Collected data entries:
+-------+
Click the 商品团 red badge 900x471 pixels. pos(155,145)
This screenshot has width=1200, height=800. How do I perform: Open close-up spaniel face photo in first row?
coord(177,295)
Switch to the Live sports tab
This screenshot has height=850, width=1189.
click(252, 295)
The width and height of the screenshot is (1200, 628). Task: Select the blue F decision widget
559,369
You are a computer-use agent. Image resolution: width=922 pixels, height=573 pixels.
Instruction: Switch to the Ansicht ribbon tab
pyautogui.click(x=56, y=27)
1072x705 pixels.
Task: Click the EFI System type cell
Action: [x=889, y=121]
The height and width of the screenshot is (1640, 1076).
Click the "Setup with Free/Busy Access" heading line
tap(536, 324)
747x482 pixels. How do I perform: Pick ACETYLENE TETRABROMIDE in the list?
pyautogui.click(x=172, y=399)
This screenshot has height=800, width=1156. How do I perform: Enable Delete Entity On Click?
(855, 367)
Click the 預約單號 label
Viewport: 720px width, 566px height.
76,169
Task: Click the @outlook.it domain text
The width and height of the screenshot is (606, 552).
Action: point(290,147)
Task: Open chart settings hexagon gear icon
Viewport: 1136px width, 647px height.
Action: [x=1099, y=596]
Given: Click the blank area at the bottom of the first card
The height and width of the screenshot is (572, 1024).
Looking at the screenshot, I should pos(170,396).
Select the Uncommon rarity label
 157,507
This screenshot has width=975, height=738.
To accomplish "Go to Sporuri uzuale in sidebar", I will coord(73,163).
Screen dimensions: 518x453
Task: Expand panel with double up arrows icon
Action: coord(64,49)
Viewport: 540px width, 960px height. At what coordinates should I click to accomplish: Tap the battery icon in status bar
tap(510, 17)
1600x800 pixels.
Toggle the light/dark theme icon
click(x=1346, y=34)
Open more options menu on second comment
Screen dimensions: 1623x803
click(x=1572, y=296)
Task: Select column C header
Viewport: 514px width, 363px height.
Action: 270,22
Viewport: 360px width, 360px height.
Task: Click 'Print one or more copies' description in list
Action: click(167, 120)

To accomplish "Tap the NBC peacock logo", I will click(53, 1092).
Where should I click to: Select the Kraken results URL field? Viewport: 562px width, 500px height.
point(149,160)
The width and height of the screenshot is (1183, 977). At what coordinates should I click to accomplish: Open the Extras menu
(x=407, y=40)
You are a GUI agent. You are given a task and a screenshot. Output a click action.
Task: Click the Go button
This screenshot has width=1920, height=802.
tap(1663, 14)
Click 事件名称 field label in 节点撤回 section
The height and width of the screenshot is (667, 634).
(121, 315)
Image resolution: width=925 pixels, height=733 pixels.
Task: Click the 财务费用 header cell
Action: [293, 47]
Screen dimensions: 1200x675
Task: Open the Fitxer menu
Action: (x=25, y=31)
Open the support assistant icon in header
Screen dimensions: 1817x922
+-------+
What you should do: Output the lines above between the one holding "This screenshot has height=800, width=1156." and the one holding "This screenshot has width=975, height=738.", inclusive, with nothing before or after them.

Worked solution:
This screenshot has height=800, width=1156. How do I perform: Enable Delete Entity On Click?
(855, 367)
Click the 預約單號 label
Viewport: 720px width, 566px height.
76,169
Task: Click the @outlook.it domain text
The width and height of the screenshot is (606, 552).
Action: point(290,147)
Task: Open chart settings hexagon gear icon
Viewport: 1136px width, 647px height.
Action: [x=1099, y=596]
Given: Click the blank area at the bottom of the first card
The height and width of the screenshot is (572, 1024).
Looking at the screenshot, I should pos(170,396).
Select the Uncommon rarity label
 157,507
This screenshot has width=975, height=738.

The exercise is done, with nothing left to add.